An example of this is the Repository pattern. A lot of articles online will advise you to use the pattern to serve as a nice abstraction layer over your ORM. Though I can see the value of the pattern, it isn’t always as useful as advocated. One reason for that is that Entity Framework already implements a Repository pattern in itself. In my opinion your business requirements should be leading your architecture. Do you actually need to be able to switch out the data provider? Is that something that will happen during the course of the project? If you don’t then why would you go through all the effort to create an abstraction on top of it? The only thing you’re doing is writing a wrapper around a powerful framework, thus making those powerful features harder to use and creating an unnecessary overhead and additional code.

Another reason people use the Repository pattern is unit-testing. It makes it easier to mock out your data provider. However, that reason alone is not something that warrants using the Repository pattern. There are numerous ways in EF to create an in-memory mocked DbContext class which you could use to write your unit tests. You shouldn’t be the one creating the business requirements to fit your own (preferred) architecture. Speculative architecture is what they call it I believe and it’s horrible. However, if you have an actual business need to switch out the data provider and you know that in advance, you should adjust your architecture accordingly.

2. Add paging to your views

No one loves to scroll through a huge list of items. Your database crawls to a halt when you retrieve huge amounts of records from it and will rightfully hate you for it. Try to limit the amount of records you retrieve to a minimum whenever possible. A component like PagedList helps you out in both usability and performance.

3. Avoid lazy loading whenever possible

Lazy loading is a great feature in theory. All it takes is the virtual keyword and you can lazy load your objects, meaning they won’t be loaded until you need them. The problem is that lazy loading also makes for a lazy programmer. You easily forget about it even being there, because all the data you query will eventually find its way into your views. However, it causes more roundtrips to the database while in some situations you would be better off using eager loading. When you know in advance that you’ll need some of the data from an object’s child collections, you can retrieve everything you need in a single statement using .Include():

    // Load all blogs and related posts.
    var blogs = context.Blogs 
                .Include(b => b.Posts) 
                .ToList();

You can also load multiple levels using .Select(), but this is limited because you cannot filter the amount of records returned from the Select:

    // Load all blogs, all related posts, and all related comments.
    var blogs2 = context.Blogs 
                 .Include(b => b.Posts.Select(p => p.Comments)) 
                 .ToList();

If you do want to apply additional filtering you could use the deferred execution features to your advantage to specify your query further so it returns exactly what you want to load.

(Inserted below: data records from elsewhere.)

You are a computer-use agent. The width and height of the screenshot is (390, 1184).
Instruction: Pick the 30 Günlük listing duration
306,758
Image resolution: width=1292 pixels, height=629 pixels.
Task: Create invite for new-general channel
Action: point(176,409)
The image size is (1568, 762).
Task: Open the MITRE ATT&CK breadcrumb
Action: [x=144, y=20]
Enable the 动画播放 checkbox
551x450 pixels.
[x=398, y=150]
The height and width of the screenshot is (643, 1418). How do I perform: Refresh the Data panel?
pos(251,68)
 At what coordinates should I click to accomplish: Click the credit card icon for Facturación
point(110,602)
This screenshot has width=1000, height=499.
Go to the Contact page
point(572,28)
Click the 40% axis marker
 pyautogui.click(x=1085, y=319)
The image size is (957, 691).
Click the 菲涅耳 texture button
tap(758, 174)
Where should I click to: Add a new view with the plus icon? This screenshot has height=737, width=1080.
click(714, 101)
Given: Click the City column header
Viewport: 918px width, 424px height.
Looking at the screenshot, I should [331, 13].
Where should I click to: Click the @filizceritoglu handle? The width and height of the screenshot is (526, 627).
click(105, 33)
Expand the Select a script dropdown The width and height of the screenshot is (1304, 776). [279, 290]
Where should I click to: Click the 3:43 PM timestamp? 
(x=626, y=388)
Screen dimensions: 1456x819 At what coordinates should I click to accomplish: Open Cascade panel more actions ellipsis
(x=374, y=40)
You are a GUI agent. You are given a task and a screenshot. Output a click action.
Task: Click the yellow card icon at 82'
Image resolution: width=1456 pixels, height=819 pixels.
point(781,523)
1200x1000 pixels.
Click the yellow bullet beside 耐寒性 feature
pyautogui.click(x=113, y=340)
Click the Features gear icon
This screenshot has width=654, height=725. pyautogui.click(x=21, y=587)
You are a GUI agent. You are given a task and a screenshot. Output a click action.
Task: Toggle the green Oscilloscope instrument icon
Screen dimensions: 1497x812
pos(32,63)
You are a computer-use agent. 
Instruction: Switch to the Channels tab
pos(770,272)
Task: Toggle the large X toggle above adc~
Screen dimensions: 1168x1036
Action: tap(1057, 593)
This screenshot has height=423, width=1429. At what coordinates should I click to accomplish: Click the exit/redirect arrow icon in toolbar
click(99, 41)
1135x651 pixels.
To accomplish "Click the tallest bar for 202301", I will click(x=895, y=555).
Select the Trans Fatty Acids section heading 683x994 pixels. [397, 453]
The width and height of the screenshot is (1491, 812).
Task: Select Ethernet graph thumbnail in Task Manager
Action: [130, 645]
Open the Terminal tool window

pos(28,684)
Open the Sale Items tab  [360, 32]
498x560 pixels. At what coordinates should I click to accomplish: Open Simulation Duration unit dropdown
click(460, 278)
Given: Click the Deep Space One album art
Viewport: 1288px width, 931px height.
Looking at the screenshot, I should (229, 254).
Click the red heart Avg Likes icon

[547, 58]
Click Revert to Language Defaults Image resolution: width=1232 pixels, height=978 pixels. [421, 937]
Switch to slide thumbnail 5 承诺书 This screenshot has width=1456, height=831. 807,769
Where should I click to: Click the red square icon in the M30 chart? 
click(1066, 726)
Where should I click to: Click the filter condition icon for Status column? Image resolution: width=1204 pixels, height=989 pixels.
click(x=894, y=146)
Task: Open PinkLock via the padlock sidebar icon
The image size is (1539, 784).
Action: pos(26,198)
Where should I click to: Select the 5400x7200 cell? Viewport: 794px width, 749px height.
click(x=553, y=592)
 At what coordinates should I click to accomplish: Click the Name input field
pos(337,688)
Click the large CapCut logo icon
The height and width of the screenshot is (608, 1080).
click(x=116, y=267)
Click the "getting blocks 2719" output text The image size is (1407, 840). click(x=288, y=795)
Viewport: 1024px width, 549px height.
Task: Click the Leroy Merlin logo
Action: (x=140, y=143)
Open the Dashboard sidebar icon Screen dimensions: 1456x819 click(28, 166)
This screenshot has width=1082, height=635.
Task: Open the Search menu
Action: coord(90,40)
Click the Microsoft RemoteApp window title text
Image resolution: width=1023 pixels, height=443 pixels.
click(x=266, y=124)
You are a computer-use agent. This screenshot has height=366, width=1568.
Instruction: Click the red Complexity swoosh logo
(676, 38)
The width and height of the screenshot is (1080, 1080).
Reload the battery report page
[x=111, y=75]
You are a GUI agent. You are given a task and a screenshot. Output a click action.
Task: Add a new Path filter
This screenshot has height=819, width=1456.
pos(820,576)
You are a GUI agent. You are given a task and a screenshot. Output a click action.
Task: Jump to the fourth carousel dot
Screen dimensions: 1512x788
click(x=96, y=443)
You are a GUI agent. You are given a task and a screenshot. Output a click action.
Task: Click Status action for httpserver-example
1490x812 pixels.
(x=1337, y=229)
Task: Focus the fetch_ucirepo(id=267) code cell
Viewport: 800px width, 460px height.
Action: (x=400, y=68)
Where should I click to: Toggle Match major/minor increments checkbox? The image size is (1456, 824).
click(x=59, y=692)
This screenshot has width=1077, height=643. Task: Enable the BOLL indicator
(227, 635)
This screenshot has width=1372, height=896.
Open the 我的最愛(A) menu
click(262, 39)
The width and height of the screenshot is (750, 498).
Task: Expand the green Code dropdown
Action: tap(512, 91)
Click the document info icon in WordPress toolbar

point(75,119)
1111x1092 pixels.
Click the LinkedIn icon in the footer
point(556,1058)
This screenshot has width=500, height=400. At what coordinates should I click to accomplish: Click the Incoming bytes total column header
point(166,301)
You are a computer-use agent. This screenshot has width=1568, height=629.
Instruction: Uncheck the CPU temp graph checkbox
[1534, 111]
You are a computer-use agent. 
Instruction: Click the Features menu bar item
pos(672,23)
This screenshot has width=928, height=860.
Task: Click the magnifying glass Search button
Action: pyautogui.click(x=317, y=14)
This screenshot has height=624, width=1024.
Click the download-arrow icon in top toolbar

You can disable lazy loading for the entire application from within the constructor of your context class or you can disable it for a specific property by not declaring it as virtual.

    // Disable lazy loading application-wide.
    public BloggingContext() 
    { 
        this.Configuration.LazyLoadingEnabled = false; 
    }

4. Only select what you need

To elaborate further on the paragraph above, you can also use .Select() to select a specific list of columns. When you only need 2 columns of an object that consists of 20 columns you’re wasting performance selecting the other 18 columns. Using .Select() you can specify which columns to load and EF will convert this into a nice query. You can even use an anonymous class as the return value of your query and feed that to your ViewModel to ensure that you retrieve your data in a performance friendly way.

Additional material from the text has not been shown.